> **What you are asked to do**
Although the entries contain pictures, only their words should be duplicated exactly.

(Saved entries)
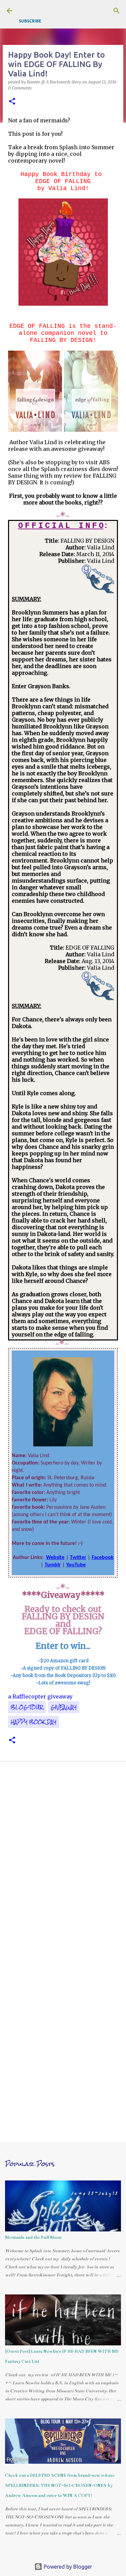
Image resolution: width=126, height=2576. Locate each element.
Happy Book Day (33, 1722)
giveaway (64, 1707)
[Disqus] (63, 1862)
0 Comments (20, 88)
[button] (12, 101)
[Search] (117, 11)
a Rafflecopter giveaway (40, 1696)
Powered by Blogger (67, 2567)
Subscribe (30, 21)
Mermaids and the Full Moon (33, 2237)
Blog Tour (27, 1707)
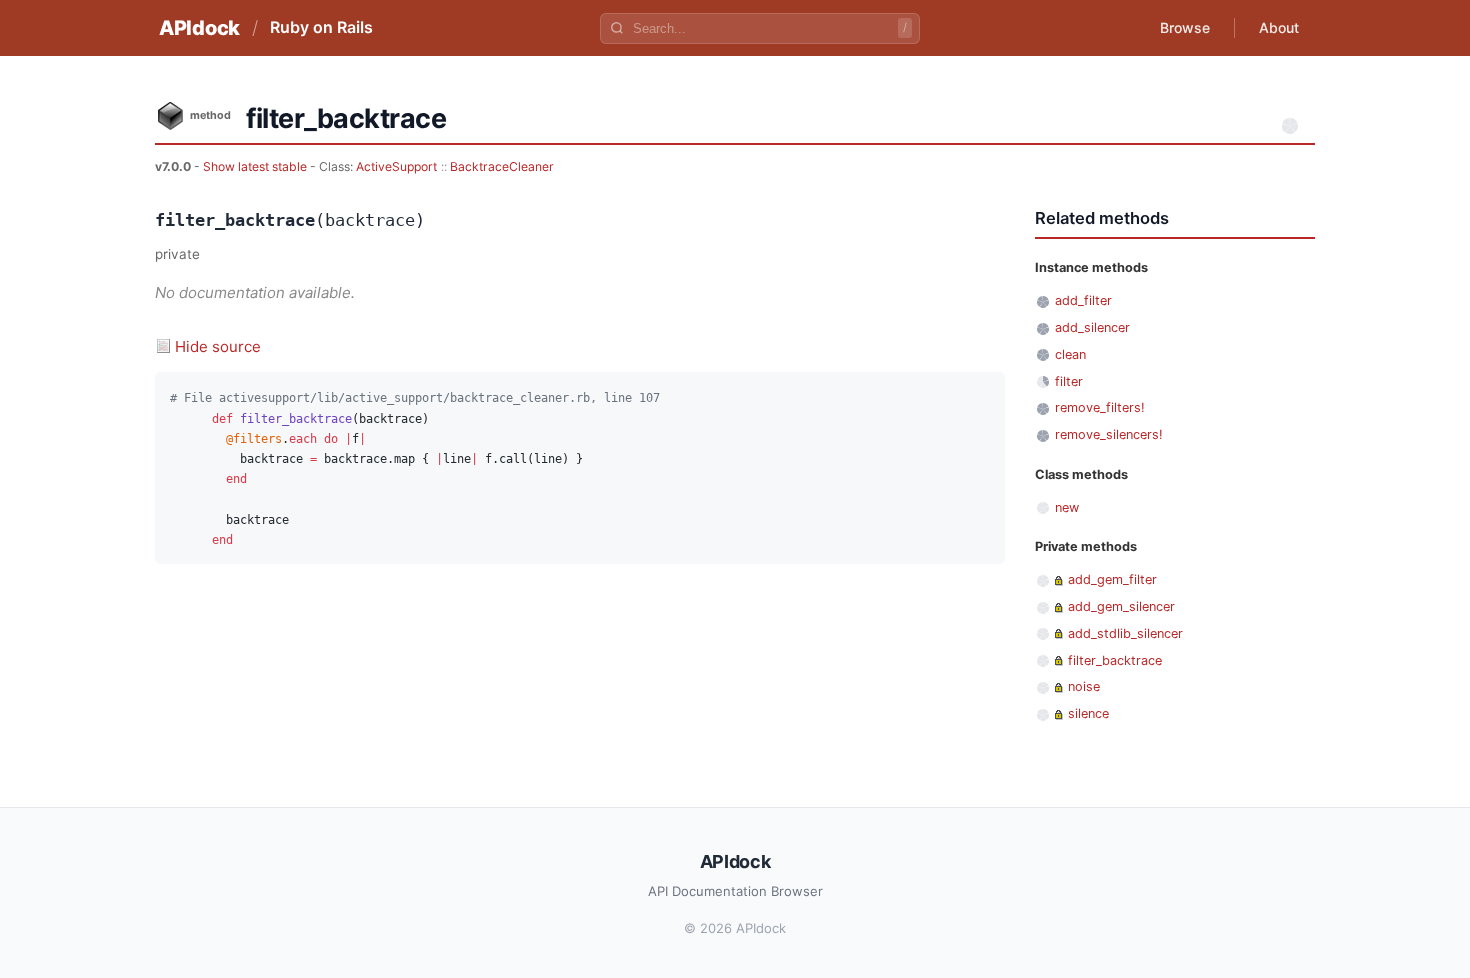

> **Result for this exercise**
Image resolution: width=126, height=2576. Locate each element.
Happy Book Day (33, 1722)
giveaway (64, 1707)
[Disqus] (63, 1862)
0 Comments (20, 88)
[button] (12, 101)
[Search] (117, 11)
a Rafflecopter giveaway (40, 1696)
Powered by Blogger (67, 2567)
Subscribe (30, 21)
Mermaids and the Full Moon (33, 2237)
Blog Tour (27, 1707)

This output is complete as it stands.